Every line below from the one with "This screenshot has height=422, width=739." through the one with "The image size is (1535, 555)." should be retyped exactly, both ends included; no other lines and no pictures.

◆ Exercise materials ◆
###
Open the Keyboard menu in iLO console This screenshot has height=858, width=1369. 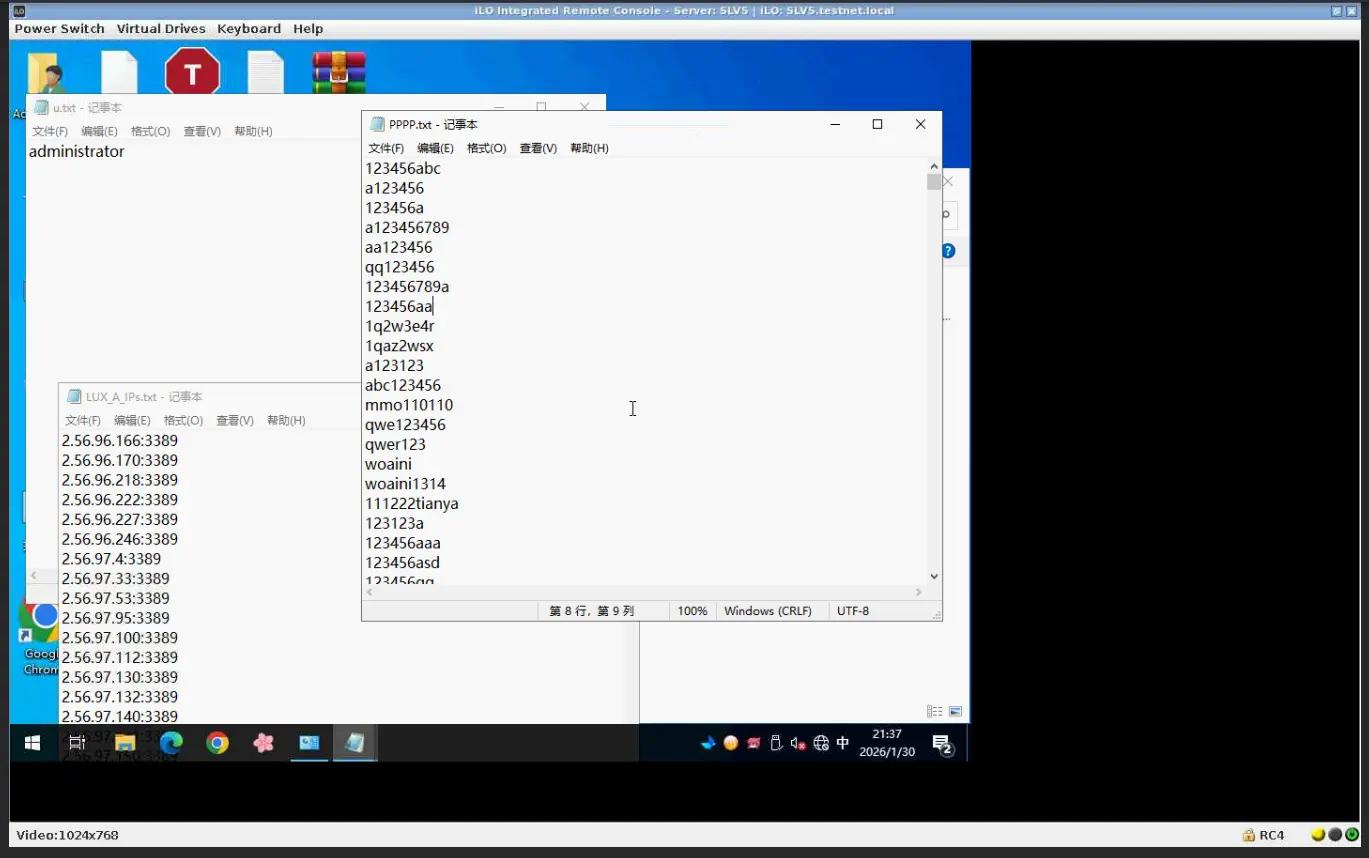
###
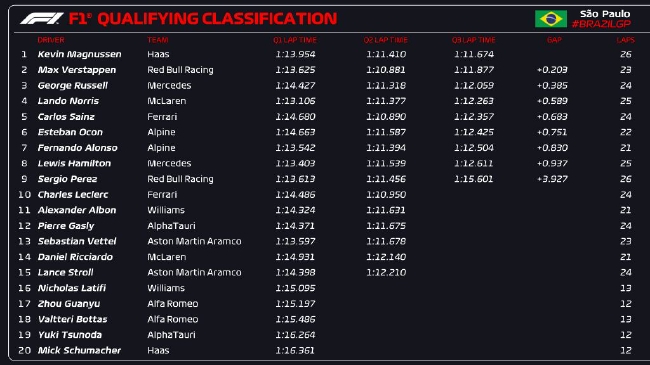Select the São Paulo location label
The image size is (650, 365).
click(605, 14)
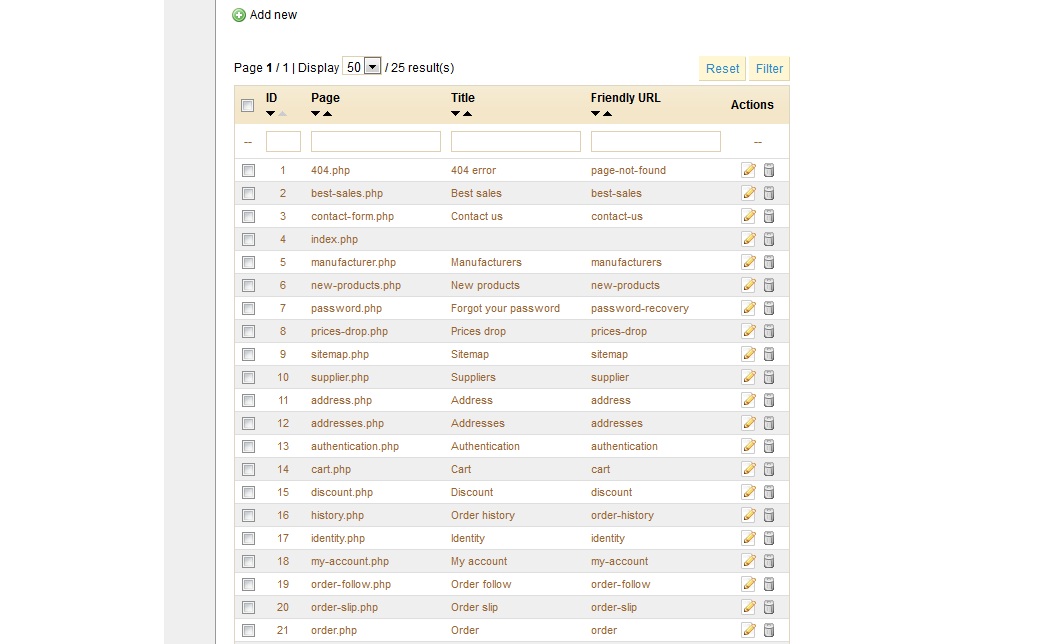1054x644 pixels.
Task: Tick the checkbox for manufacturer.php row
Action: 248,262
###
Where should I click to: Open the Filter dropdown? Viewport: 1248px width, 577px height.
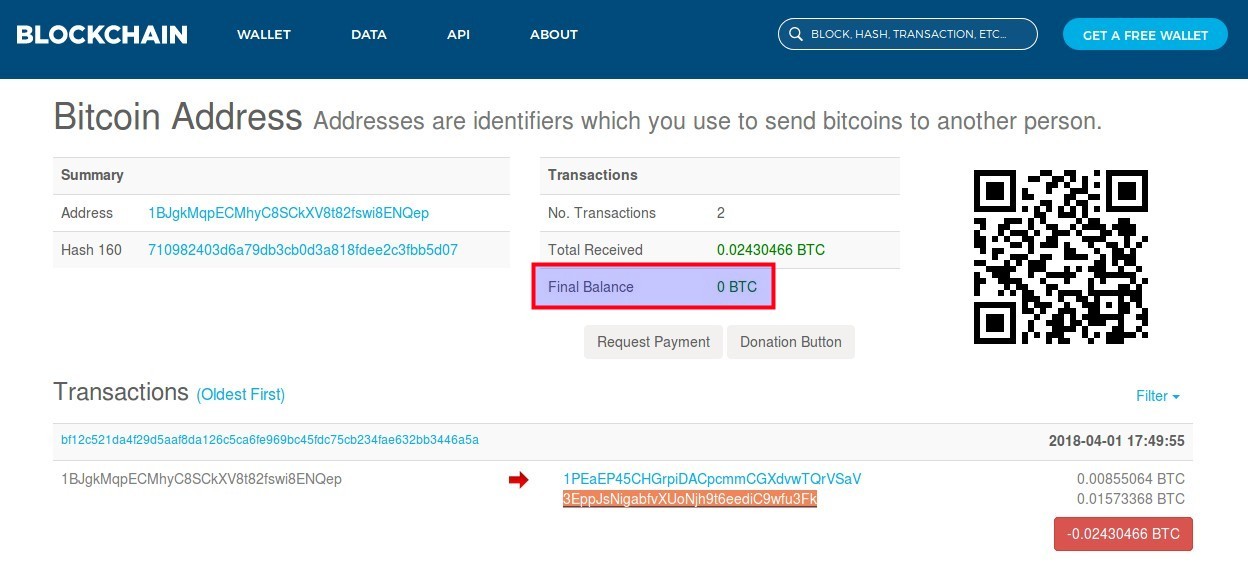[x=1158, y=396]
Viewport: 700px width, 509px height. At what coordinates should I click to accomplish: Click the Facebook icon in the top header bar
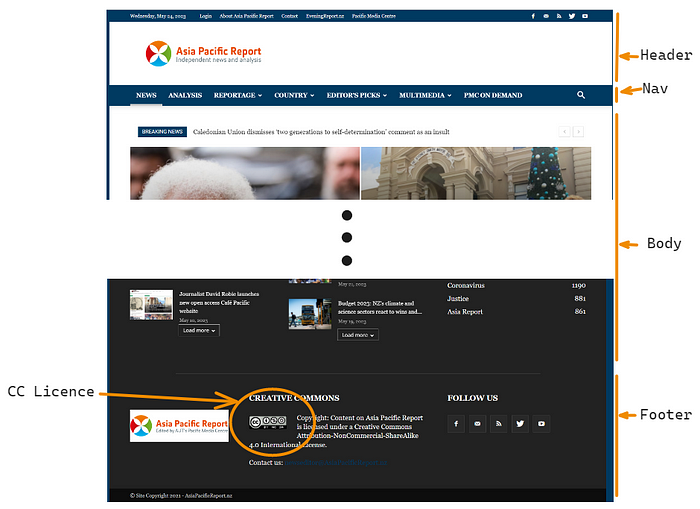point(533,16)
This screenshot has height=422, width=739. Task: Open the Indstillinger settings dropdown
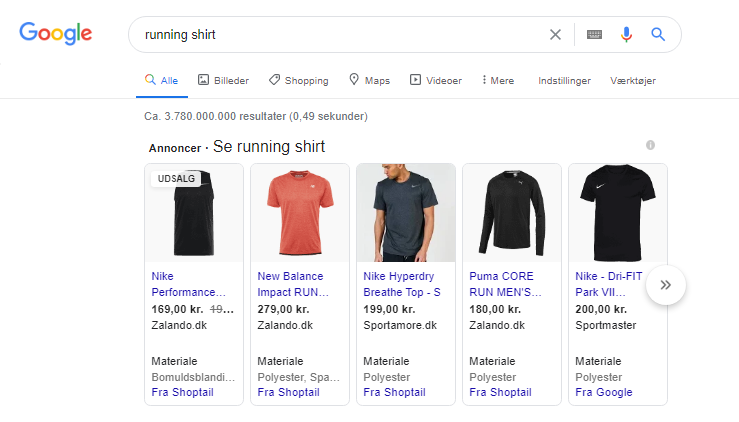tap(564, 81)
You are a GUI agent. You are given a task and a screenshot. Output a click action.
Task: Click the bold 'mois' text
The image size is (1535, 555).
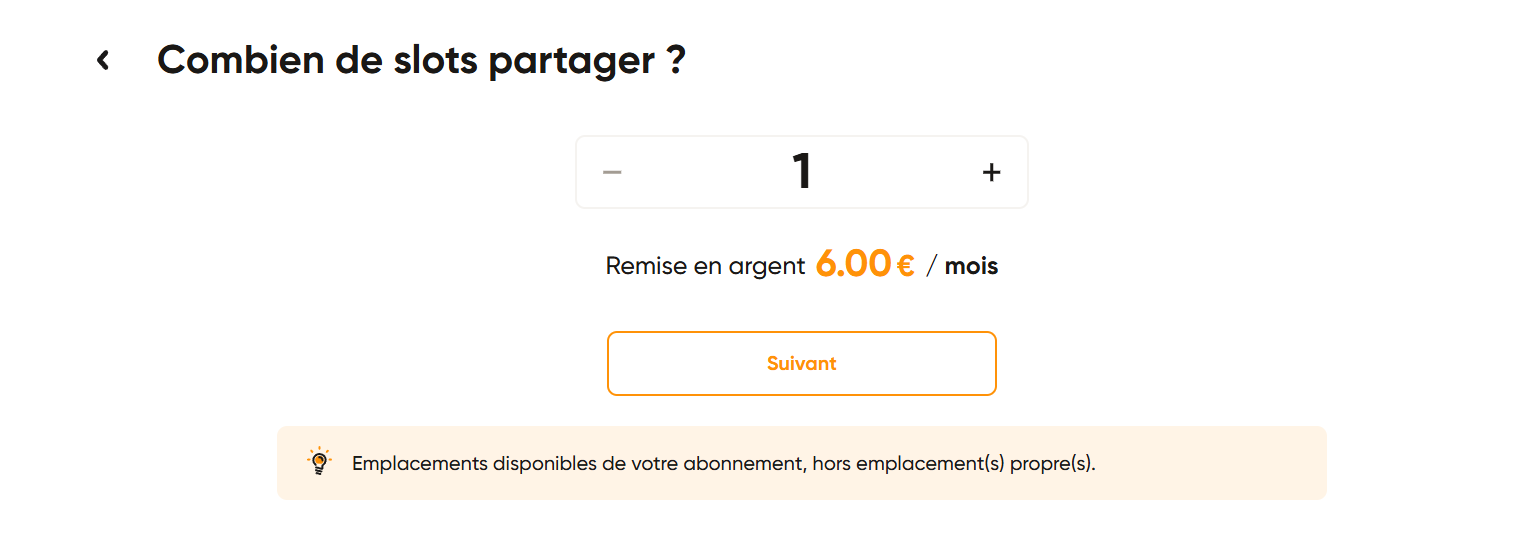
###
◆ Output below ◆
This screenshot has height=422, width=739. Task: Open the Indstillinger settings dropdown
tap(564, 81)
You are a GUI agent. You are given a task and a screenshot. Output a click action.
Task: Click the bold 'mois' text
The image size is (1535, 555).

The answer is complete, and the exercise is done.